"This is a huge victory for freedom of expression," said André Schutten, the Association of Reformed Political Action (ARPA) Canada's director of law and policy, the organization that brought the Charter challenge along with Ottawa pro-life blogger Patricia Maloney. "It's historic. There has never been a decision granting access to information from the executive branch based on the freedom of expression provision of the Charter.”
“Having less than 50 per cent of some limited information concerning abortion services and requiring interested individuals to extrapolate that information on a provincial or national basis is not allowing for meaningful debate,” wrote Justice Marc L. Labrosse in his decision released June 9.
Labrosse suspended his decision for 12 months to give the Ontario legislature time to adjust their freedom of information legislation to meet the requirements of the Charter.
According to court documents released in February for this case, the number of abortion services billed to OHIP totalled 45,471 in the fiscal year 2014-15.
"This decision strengthens democracy," said Schutten in a statement. "The question at the heart of this case was whether governments can avoid accountability on a particular matter simply by excluding information related to that matter from the access to information law. We are very pleased that the court has struck this censorship provision down."
“I was truly surprised but very pleased to learn we had won our charter challenge,” said Maloney. “I always knew our case was very strong, much stronger than any of the government's counter arguments in defence of their position.”
The government contended disclosure of abortion statistics could endanger hospitals, clinics and health care providers who provide abortion services.
“One of the government's main arguments was the danger to health and safety,” Maloney said. “This was nonsense. How could health and safety be an issue when I never asked for any private or identifying information of patients, hospitals, doctors or abortion facilities? And the Information and Privacy Commissioner —who was an intervenor in our case — agreed with us on that point.”
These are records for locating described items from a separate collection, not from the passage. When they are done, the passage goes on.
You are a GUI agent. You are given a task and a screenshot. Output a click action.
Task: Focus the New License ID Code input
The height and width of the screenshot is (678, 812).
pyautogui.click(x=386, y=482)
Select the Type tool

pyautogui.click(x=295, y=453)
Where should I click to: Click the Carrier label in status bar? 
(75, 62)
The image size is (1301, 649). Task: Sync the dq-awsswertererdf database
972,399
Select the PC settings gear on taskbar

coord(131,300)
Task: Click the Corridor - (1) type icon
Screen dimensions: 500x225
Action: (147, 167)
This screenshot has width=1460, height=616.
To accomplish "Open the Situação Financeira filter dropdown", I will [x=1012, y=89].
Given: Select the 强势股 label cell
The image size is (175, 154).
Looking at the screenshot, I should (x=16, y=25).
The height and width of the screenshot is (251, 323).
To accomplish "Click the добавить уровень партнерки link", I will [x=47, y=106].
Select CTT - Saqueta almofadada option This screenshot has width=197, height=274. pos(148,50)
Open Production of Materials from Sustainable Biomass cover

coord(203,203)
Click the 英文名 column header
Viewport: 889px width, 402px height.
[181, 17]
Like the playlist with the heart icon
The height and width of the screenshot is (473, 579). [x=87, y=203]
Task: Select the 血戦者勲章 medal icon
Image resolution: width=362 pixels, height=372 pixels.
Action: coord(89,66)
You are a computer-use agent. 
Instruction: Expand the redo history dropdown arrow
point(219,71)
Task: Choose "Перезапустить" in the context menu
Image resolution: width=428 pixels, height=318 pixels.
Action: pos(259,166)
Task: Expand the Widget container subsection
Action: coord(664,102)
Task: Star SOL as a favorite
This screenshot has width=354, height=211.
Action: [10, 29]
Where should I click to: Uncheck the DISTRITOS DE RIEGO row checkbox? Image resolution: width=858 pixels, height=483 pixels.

Maloney sought information such as how many abortions were being performed in Ontario, at what cost, at what stage of gestation, at what age of the mother, and whether the abortion occurred in a hospital or a clinic.
The government also contended there already is meaningful public debate on abortion and that statistics were available through other sources.
ARPA Canada and Maloney challenged Section 65(5.7) of Ontario’s Freedom of Information and Protection of Privacy Act (FIPPA) after Maloney found her freedom of information requests for abortion statistics blocked by a 2012 change to the Act that read: “This Act does not apply to records relating to the provision of abortion services.”
“After our court date in February I felt positive that the judge grasped our case really well by the questions and comments he made that day,” Maloney said. “Of course, we had a very strong legal team with Albertos Polizogopoulos and John Sikkema, and all the folks at ARPA, and others.”
“Justice has been accomplished and I couldn't be happier about the outcome,” said Maloney.